I sometimes asked the nay sayers whether they have read the history of Malayan Union, which I always remembered that part while in secondary school. UMNO was formed out of the protest against the Malayan Union. They came out in demos to make a collective statement to the English that they don't want the plan. Otherwise, Malaya then Malaysia would not have exist. This of course contradicts Dr. M's famous statement in the aftermath of the Perak takeover in 2009, which he said "Demo is not our culture". Sounds contrasting, yes?

As what Pete said today, the riots in London happened for no reason apart to loot, plunder and making mayhem along the way for nothing. If anyone of you who have watched The Dark Knight, you would see the tag title, "Welcome to a World Without Rules." A world without rules is like you can do anything you want including riots above there. Good and bad allowed, no holds barred. But as what was witnessed in Bersih, there have been a clear set of rules - a three hour affair, once message has been sent to the King, disperse. Simple as it. Bersih's protest, as he said, was to make clear political statement to the Najib administration and the Election commission.

The BERSIH march was a political statement.

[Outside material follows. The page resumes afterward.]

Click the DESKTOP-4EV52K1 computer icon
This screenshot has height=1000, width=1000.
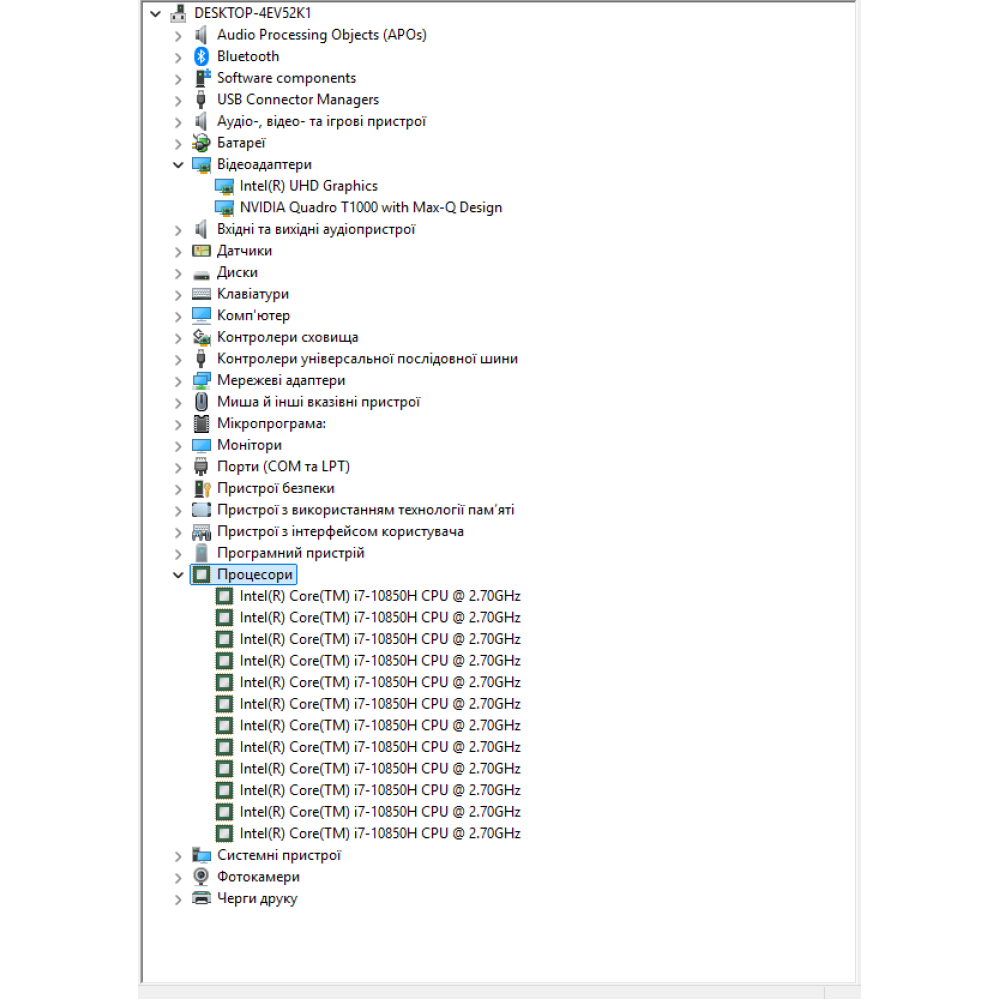pyautogui.click(x=179, y=13)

There was no political statement in the UK riots. It was all about plundering, looting, robbing and stealing.

No, we can’t compare BERSIH to the UK riots. This would be like banning drivers/bikers who do not drink and only allowing drunks on the road because drinking and driving causes only 1.4% of traffic accident deaths.

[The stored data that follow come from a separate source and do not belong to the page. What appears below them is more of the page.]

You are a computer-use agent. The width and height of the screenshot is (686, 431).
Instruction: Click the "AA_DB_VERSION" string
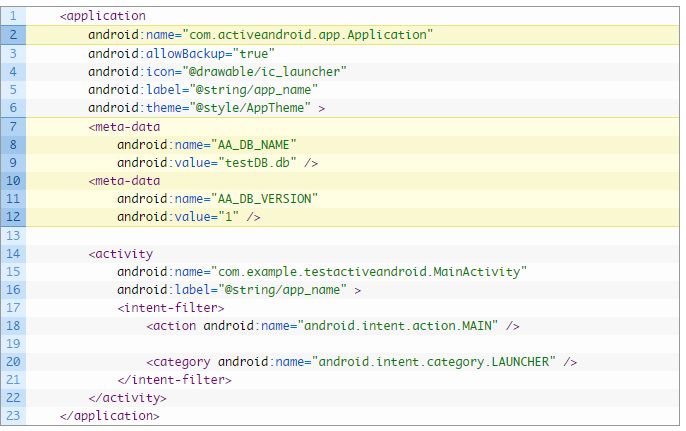267,198
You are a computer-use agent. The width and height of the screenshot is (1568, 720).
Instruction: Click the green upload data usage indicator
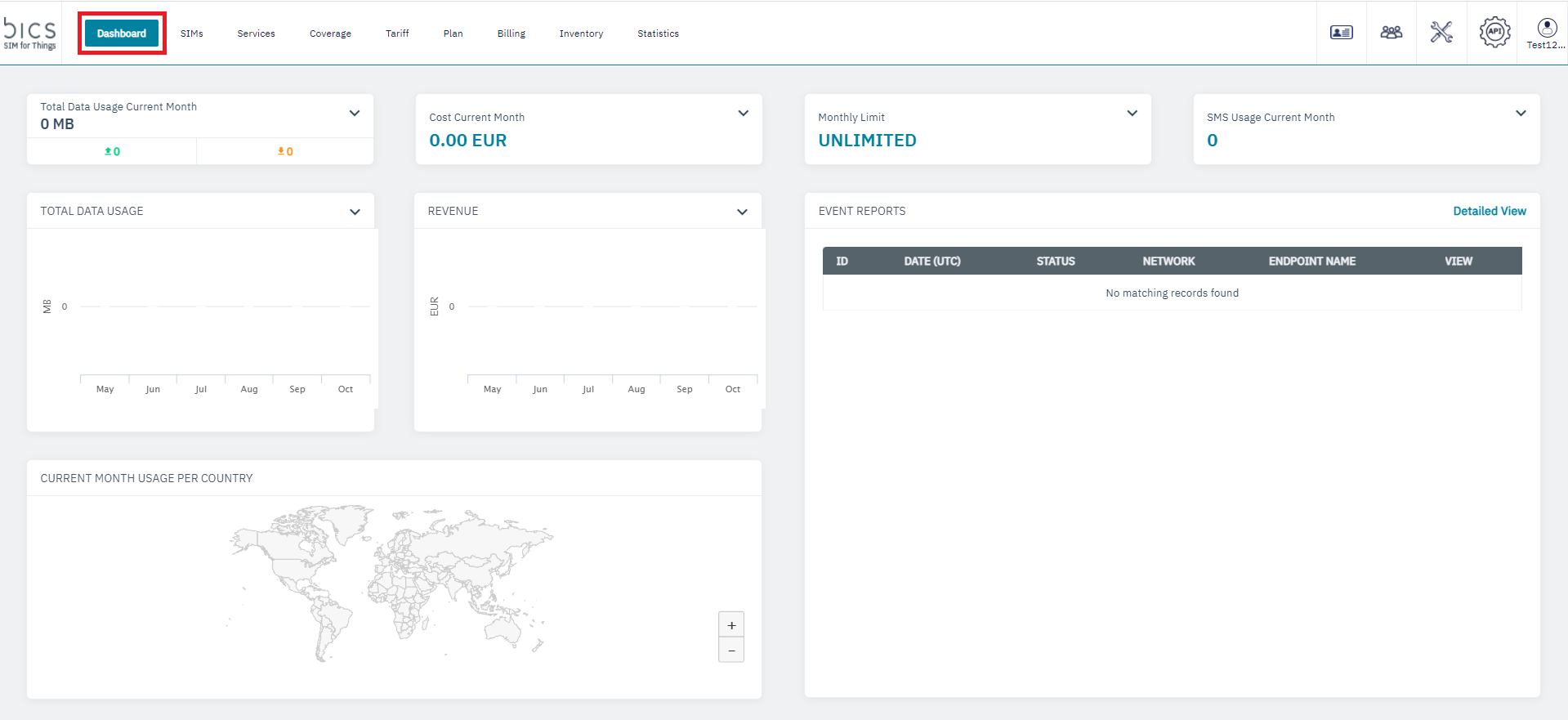point(112,151)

Did not the Malays oppose the Malayan Union that the British were trying to impose on Malaya through a street demonstration? And was it not because of this demonstration that the British abandoned the plan for the Malayan Union and instead the Federation of Malaya was formed?

-- Ban Non Drinkers, Malaysia Today

Of course, when the ruckus happened on 9 July, this shows that Najib has violated his own tenets, whereas the many events happened during Pak Lah's time indicate that he too violated his own Islam Hadhari tenets.

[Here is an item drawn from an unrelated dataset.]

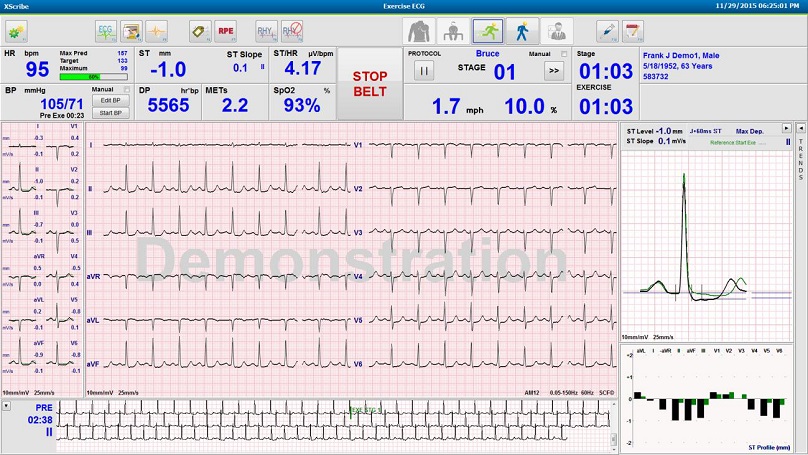Enable the Manual BP checkbox
808x455 pixels.
(127, 90)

The main mistake that politicians made out of paranoia was to associate protest with riots. This was how the tone of antagonism towards Bersih started. The 1969 riots happened because the ruling party could not stomach losing the customary 2/3rds control fair and square in the elections. From there that's where they got berserk, fueled with delusions. A side note though, my late grandfather was absolutely upset later when it was known that his ex-colleague Harun Idris started the whole thing.
Back to Khalid Bakar, the mistake was assuming that people are stupid. In fact, the statement simply reflects of making himself look stupid or "membodohkan rakyat". I always held that man as an unqualified person sitting behind Ismail Omar and a liar on the fateful night on 9 November 2008. In fact, there are more and more people that start to laugh at his face since this morning for the nay sayers, I am not the only one needed to be criticized of.